Jannik Sommer

Personal information
- Date of birth: 13 September 1991 (age 33)
- Place of birth: Darmstadt, Germany
- Height: 1.81 m (5 ft 11 in)
- Position(s): Left midfielder

Team information
- Current team: Wormatia Worms
- Number: 20

Youth career
- 0000–2010: TS Ober-Roden

Senior career*
- Years: Team / Apps / (Gls)
- 2010–2013: Kickers Offenbach II / 69 / (27)
- 2010–2013: Kickers Offenbach / 4 / (0)
- 2013–2014: Eintracht Frankfurt II / 28 / (4)
- 2014–2015: SVN Zweibrücken / 19 / (7)
- 2015: FK Pirmasens / 14 / (7)
- 2015–2019: Waldhof Mannheim / 119 / (35)
- 2019–2021: FC 08 Homburg / 55 / (9)
- 2021–2022: FSV Frankfurt / 25 / (0)
- 2022–: Wormatia Worms / 16 / (2)

= Jannik Sommer =

German footballer

Jannik Sommer (born 13 September 1991) is a German footballer who plays for Wormatia Worms.

==Career==

Sommer began his career with Kickers Offenbach and made his 3. Liga debut for the club in April 2011, as a substitute for Alexander Huber in a 2–0 home win over Wacker Burghausen.
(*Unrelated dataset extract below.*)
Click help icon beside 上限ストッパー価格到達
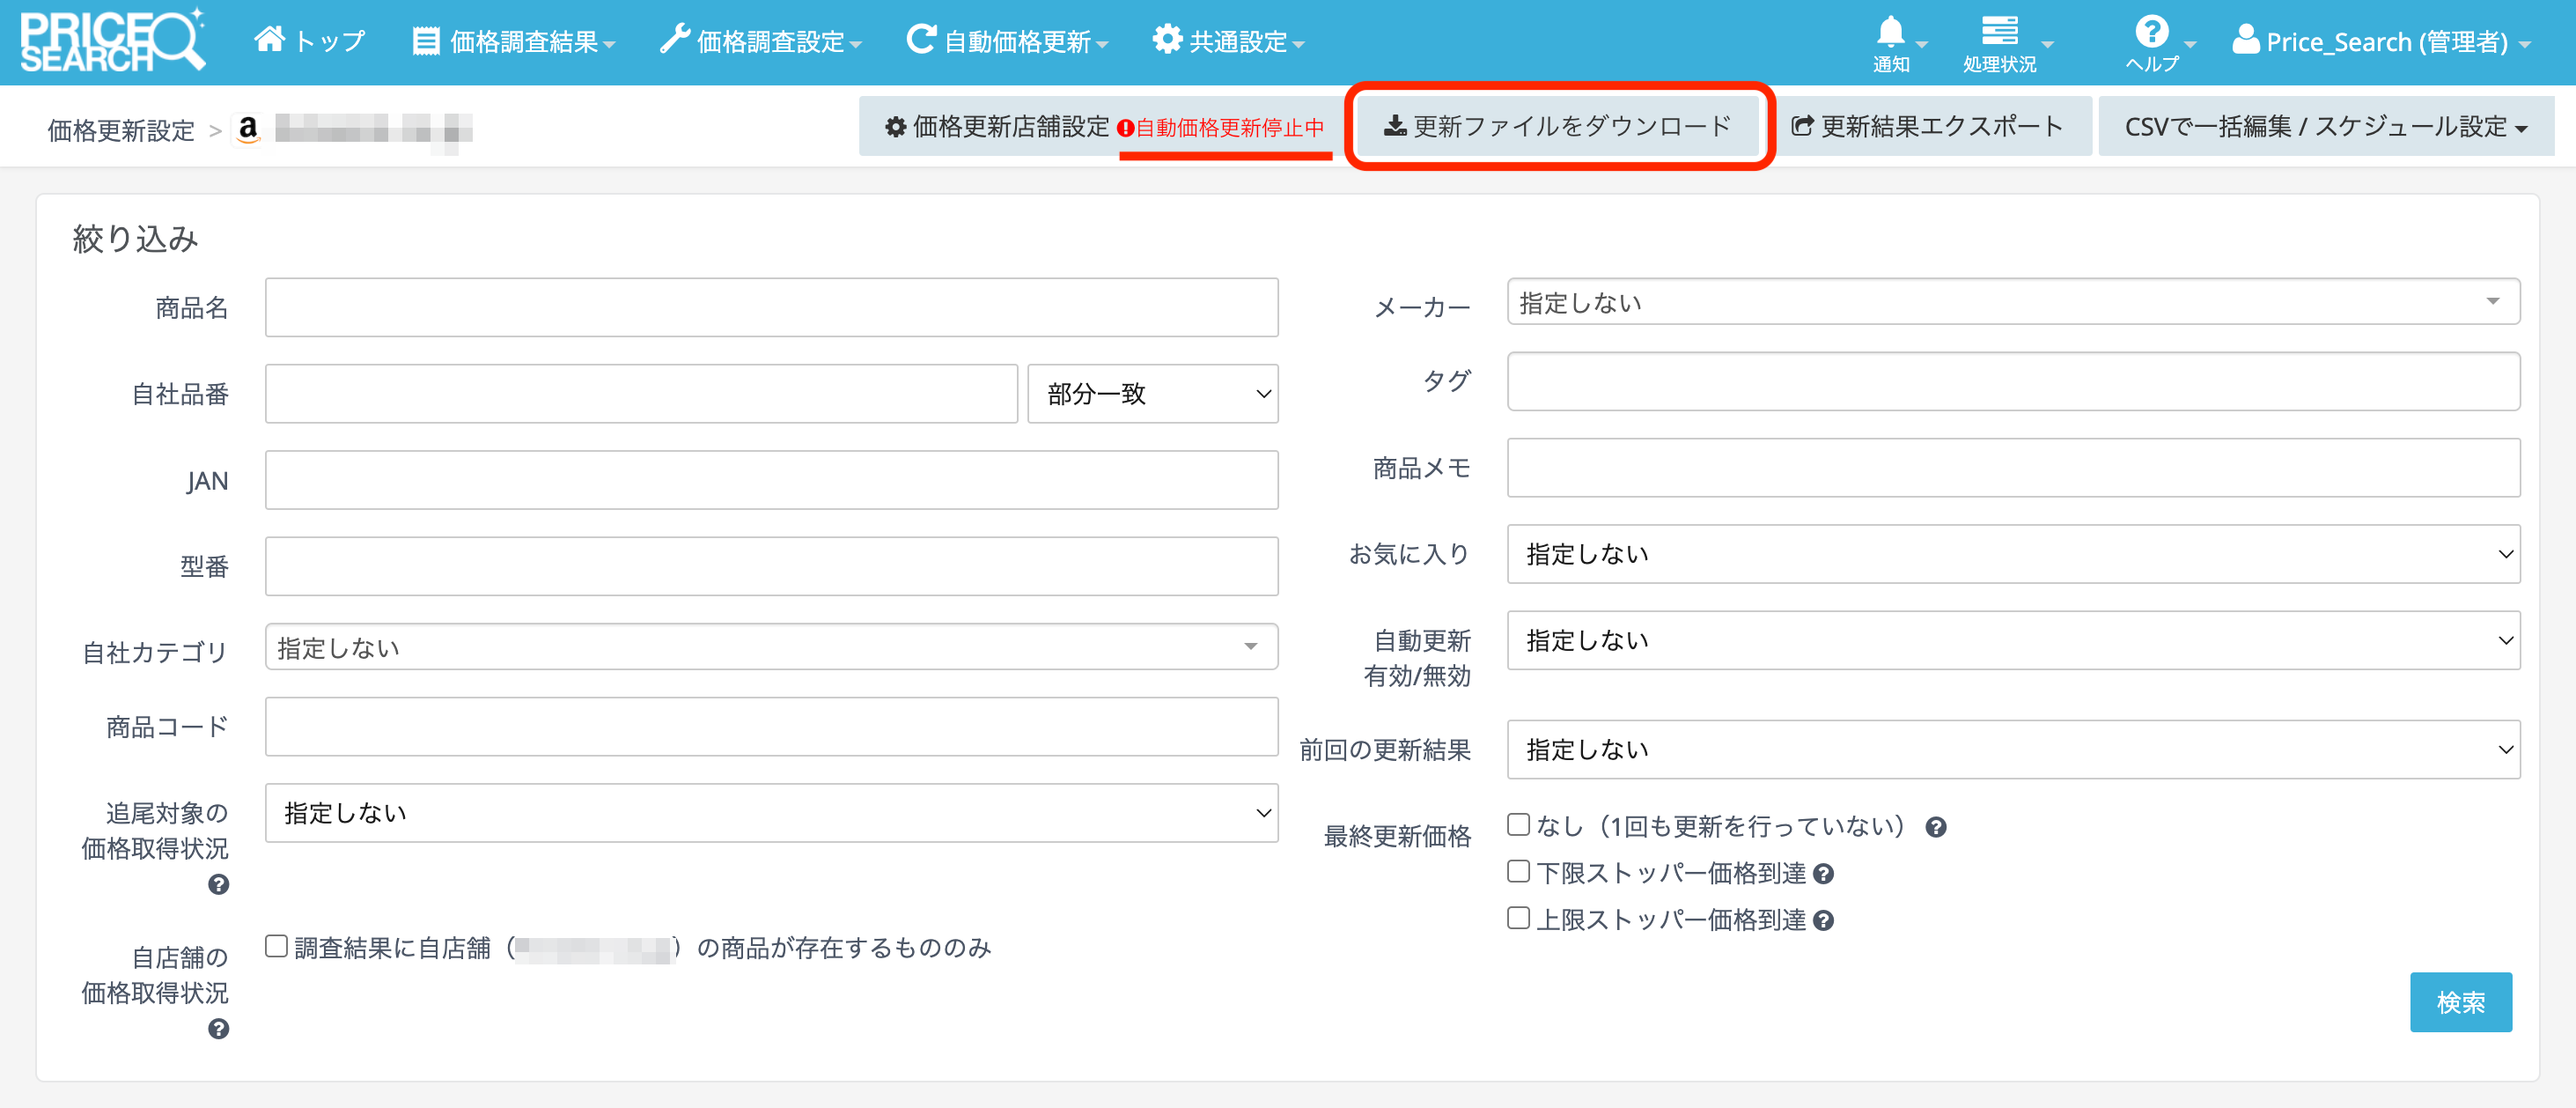Viewport: 2576px width, 1108px height. (1823, 920)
He joined Eintracht Frankfurt II in July 2013. In the following season, Sommer transferred to SVN Zweibrücken and then FK Pirmasens after half a season. 1 July 2015, Sommer joined SV Waldhof Mannheim from Primasens.

In his first season with Regionalliga side, SV Waldhof Mannheim, Sommer scored a total of 16 goals, being the fourth highest scorer of the league.